(Beginning of Data)

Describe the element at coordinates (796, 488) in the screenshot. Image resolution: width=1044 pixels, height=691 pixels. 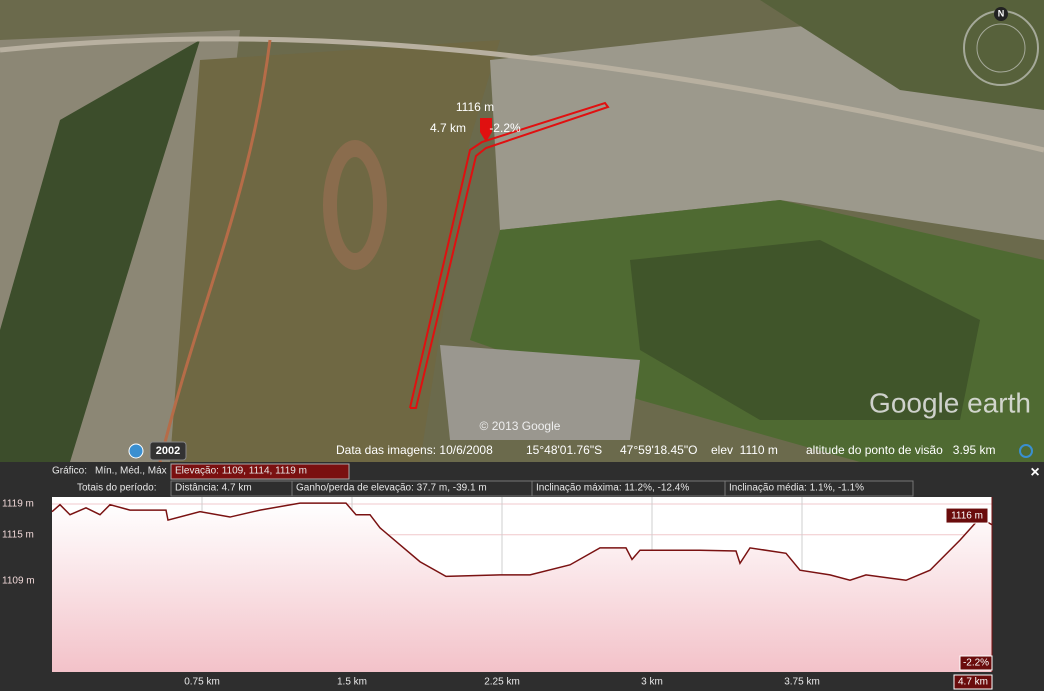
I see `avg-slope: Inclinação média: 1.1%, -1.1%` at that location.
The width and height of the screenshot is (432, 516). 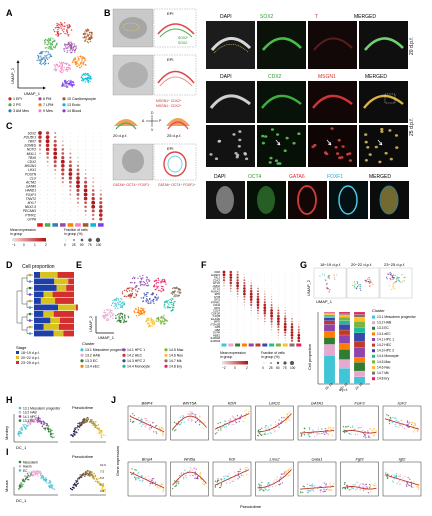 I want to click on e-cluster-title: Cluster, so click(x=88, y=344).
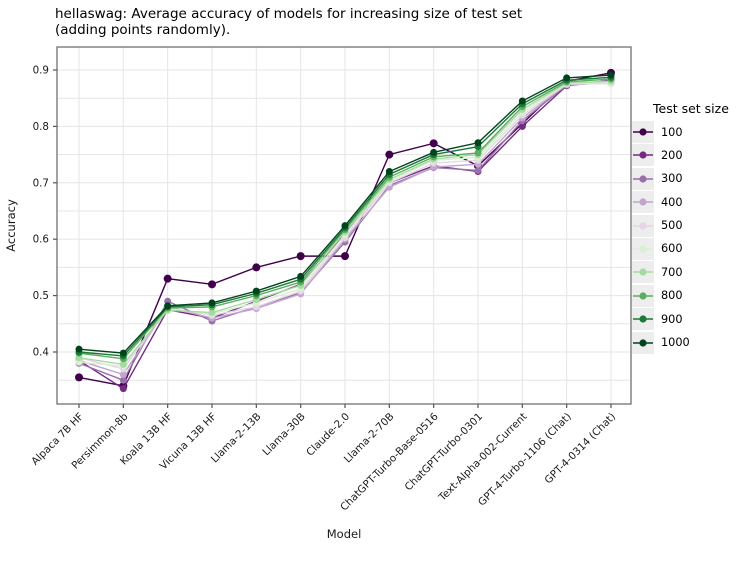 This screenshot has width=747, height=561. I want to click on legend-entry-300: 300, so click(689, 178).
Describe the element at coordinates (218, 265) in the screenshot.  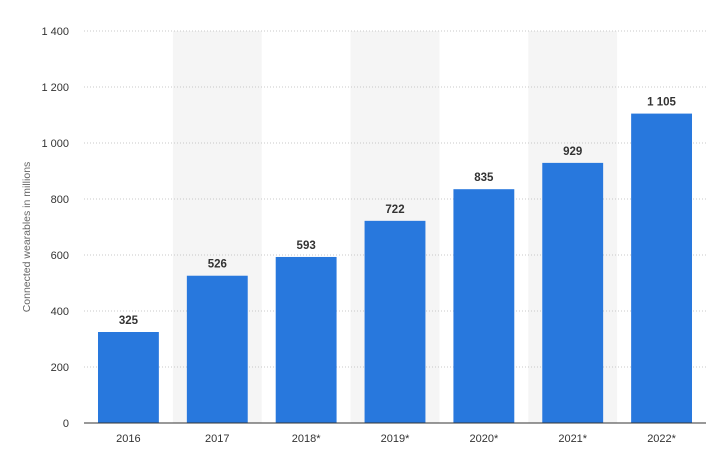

(End of Data)

▸ **Prompt**
Copy the records from their start through the line containing "at that location.", inclusive, substituting "position" for "coordinates" and leaving everything else unchanged. Leave out the pictures.

▸ **Task answer**
Describe the element at position (796, 488) in the screenshot. Image resolution: width=1044 pixels, height=691 pixels. 
I see `avg-slope: Inclinação média: 1.1%, -1.1%` at that location.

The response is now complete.